Even if retirement is decades away, it could pay to start early. Approximately 27% of individuals aged 59 or above possess no retirement savings.1 And for working families with retirement account savings, the EPI found that the mean retirement account savings is just under $121,000. When you consider that someone retiring at age 65 could easily have a 20-year-long retirement, a total savings of $121,000 isn't nearly enough.

If you're wondering when to start saving for retirement and to catch up if you didn't start saving soon enough, here's what you could consider.

The Cost of Waiting

Many financial experts generally say you'll need at least $1 million in retirement savings to fund a comfortable retirement for 30 years. This figure is based on the well-known assumption that you'll withdraw 4 percent of your retirement savings every year (adjusting for inflation after the first year).2 This would total an annual salary of $40,000 in retirement.

To achieve a seven-figure savings, you'll likely need to start early. Someone who begins saving at age 20 and makes an annual contribution of $6,000 to their retirement accounts would have almost $1.7 million in retirement savings when they turn 60, assuming an 8 percent annual rate of return. Now, if that person started saving the same amount annually at age 40 instead (with the same 8 percent annual rate of return), they would only have around $296,000 at age 60 — about $1.4 million less.

Compound Interest

Why such a huge gap? Compound interest. When you put your money into a savings account, it just sits there and loses its value due to inflation — prices increase, and your dollar buys less than it would have as time goes on.

Retirement Savings Accounts

When you place your money into a retirement savings account like a 401(k) or an individual retirement account (IRA), it tends to grow, as the rate of return on the stock market generally outpaces the rate of inflation. Of course, the stock market goes up some years and down in others. But overall, placing your money into an IRA or a 401(k) could help you secure your savings, especially if you start early.

How You Could Catch Up

If you have fewer working years ahead of you, some experts believe you should have three times your annual salary saved by your 40s. By your 50s, those experts believe your retirement savings should equal five to six times your annual salary. But if your savings are nowhere near these numbers, there are several things you could take into consideration.

How Much You Can Contribute

The Internal Revenue Service sets limits on the amount employees can contribute to their retirement accounts each year.3

  • For 2024, this figure is $23,000.
  • If you're 50 or older, you can make an additional $7,500 in catch-up contributions to your 401(k) or 403(b) (for nonprofits), which are retirement plans offered by employers where an employee contributes a certain percentage of their pretax earnings to retirement.4

Some employees or self-employed professionals may have an IRA as well. 

  • If you have a SIMPLE IRA plan, you can make salary deferrals (salary reduction contributions) of up to $16,000 in 2024. If you’re age 50 or over, you are allowed to contribute an additional $3,500 in catch-up contributions in 2024.
  • If you are a self-employed individual with a SEP plan, your contributions are limited to 25% of your net earnings from self-employment (not including contributions to yourself), up to $69,000 for 2024.

How Can You Save For Retirement

  • Increase your income and reduce your expenses.

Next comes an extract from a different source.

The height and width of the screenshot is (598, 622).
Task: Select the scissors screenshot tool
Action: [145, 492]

If you have a job where overtime is readily available, you could volunteer for it. Advancements in technology have created more opportunities for remote work, and the rise of the gig economy has created more freedom for you to work on your own schedule. If you have a skill set, consider using it beyond your 9-to-5 to increase your income.
  • Create a budget. You could create a budget and find ways to cut back on discretionary items — whether that's eating out, monthly subscriptions, multiple vacations every year or going to the movies or concerts. 

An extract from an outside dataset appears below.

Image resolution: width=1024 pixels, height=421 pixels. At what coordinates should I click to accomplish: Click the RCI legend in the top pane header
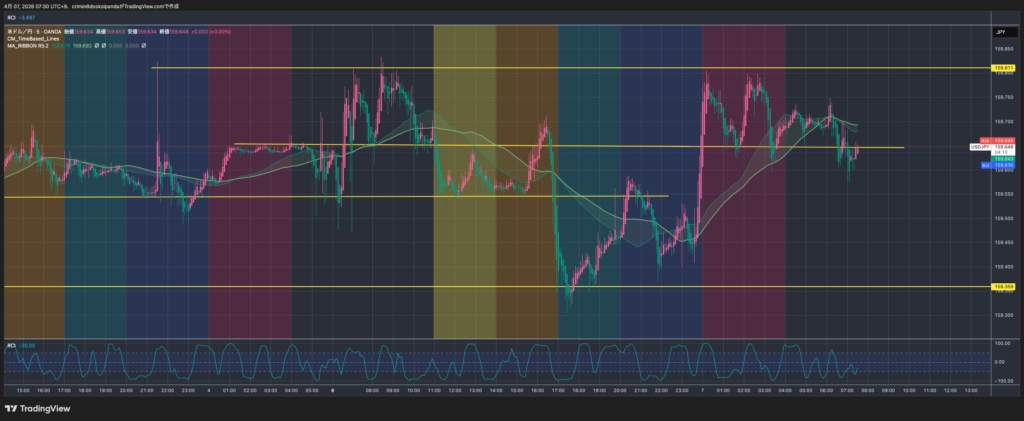tap(12, 17)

Extending Your Working Years

Though this isn't the first and most attractive solution, working longer could be an effective way to build your retirement savings, especially if your employer matches your retirement contributions. If you planned to retire at 62, working until you're 70 — and maximizing your savings, catch-up contributions and any employer match — could potentially add a cushion of more than $268,000 to your retirement savings. Consider taking advantage of a tax-deferred retirement account like a 401(k), 403(b) or traditional IRA. When you put money into these accounts, your earnings grow tax-free, and what you contribute to these accounts could also help reduce your taxable income and lower your overall tax burden.

Another advantage of delaying retirement? You'll delay collecting Social Security. If you delay retirement until age 70, according to the Social Security Administration, you'll collect about 1.3 times the monthly benefit you would have received had you started collecting at age 66.6 This, along with the interest you'd earn on additional contributions by extending your working years, could put you in a more comfortable position.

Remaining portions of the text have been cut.